(This is my annual birthday love letter to our daughter. Regularly scheduled articles about the Impostor Complex and your Unshakeable Confidence will crank back up next week. Promise.)
Today’s your fifteenth birthday.
I just...can’t even.
So can we take a pause here to let me catch my breath and scan where we’ve been.
On your eighth birthday, I made some wishes. They continue to hold strong and true.
On your twelfth, I made an apology and some promises I’ll never break. Namely, this: “I will never withdraw my love. I will always be your soft place to land. You will never go wrong if you are always yourself.”
Remember when I used to drive you to Theatre Day Camp? In particular, it was the summer of Taylor Swift. Ly had turned you onto her, yeah? “Romeo and Juliet” was the gateway.

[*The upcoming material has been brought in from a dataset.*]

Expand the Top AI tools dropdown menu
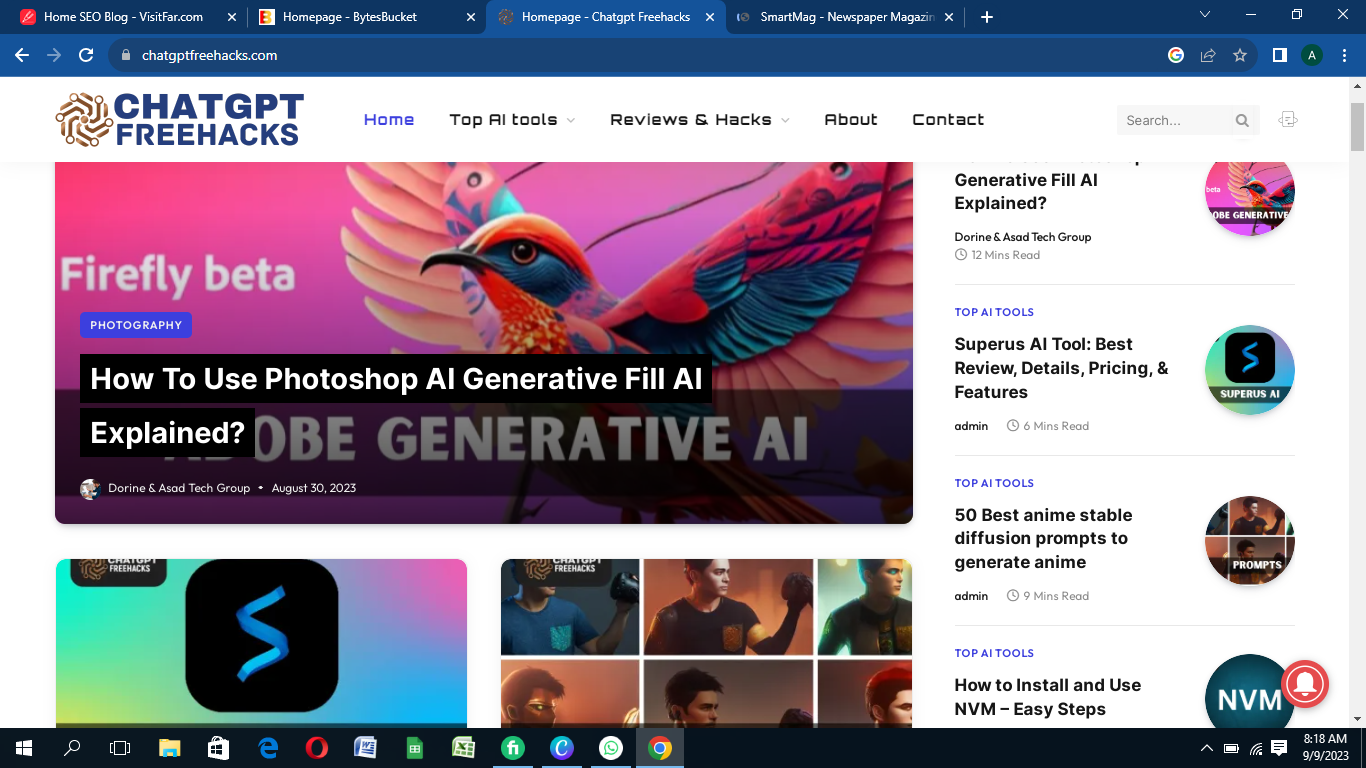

You’ll not be the least bit surprised to know that I used to watch you in the rearview mirror as we sang along to “Fifteen”. You had just turned seven. The fact that you would one day be that freshman girl who discovers the only way one can truly learn about heartbreak took my breath away. Knowing all too well the next eight years would go by in a flash.
I was right. (And you KNOW how I like to be right.)
The first line of the song was:
“You take a deep breath”
So I did. Every time in the car. I would watch you with your head thrown back as you belted it out with full heart and voice. I would smile and also wonder at what age I would need to address how problematic the lyrics were. But for the moment, just feeling it all. And breathing deeply.
Which is what I’ve been doing for the past eight years.
Your grace taking my breath away, and me needing to take a deep breath.
Grounding into the now that we have. Every time.
This year has been one of massive transitions. Again. As you have navigated the newness of high school and tricky terrains and social dynamics and expectations swollen with your potential and projections from those who mean well but place the weight of the world on your sunny shoulders...because you cheer everyone up.
And your grace takes my breath away.
And so I take a deep breath.
I want you to know it’s okay to feel down, and to stay down just as long as you need to.
That you don’t have to be the good girl.
That I love singing with you as much as I love our spirited conversations about problematic lyrics that presume cis-het relationships and suggest the value of a girl’s worth being inextricably linked to her virginity.
That there are no limits to our love. Nor on your capacity for greatness.
That you get to choose.
But what I want you to know is that the shift that has happened in this last year has taken my breath away above all else.
No longer do I feel the need to show you the world.
Now I only want to see the world through your big — and yes — beautiful hazel, knowing, questioning, challenging, just, loving, kind, empathetic, and sparkling eyes.
Because you see the all.
But above all, believe YOU.
I love you with every breath I have.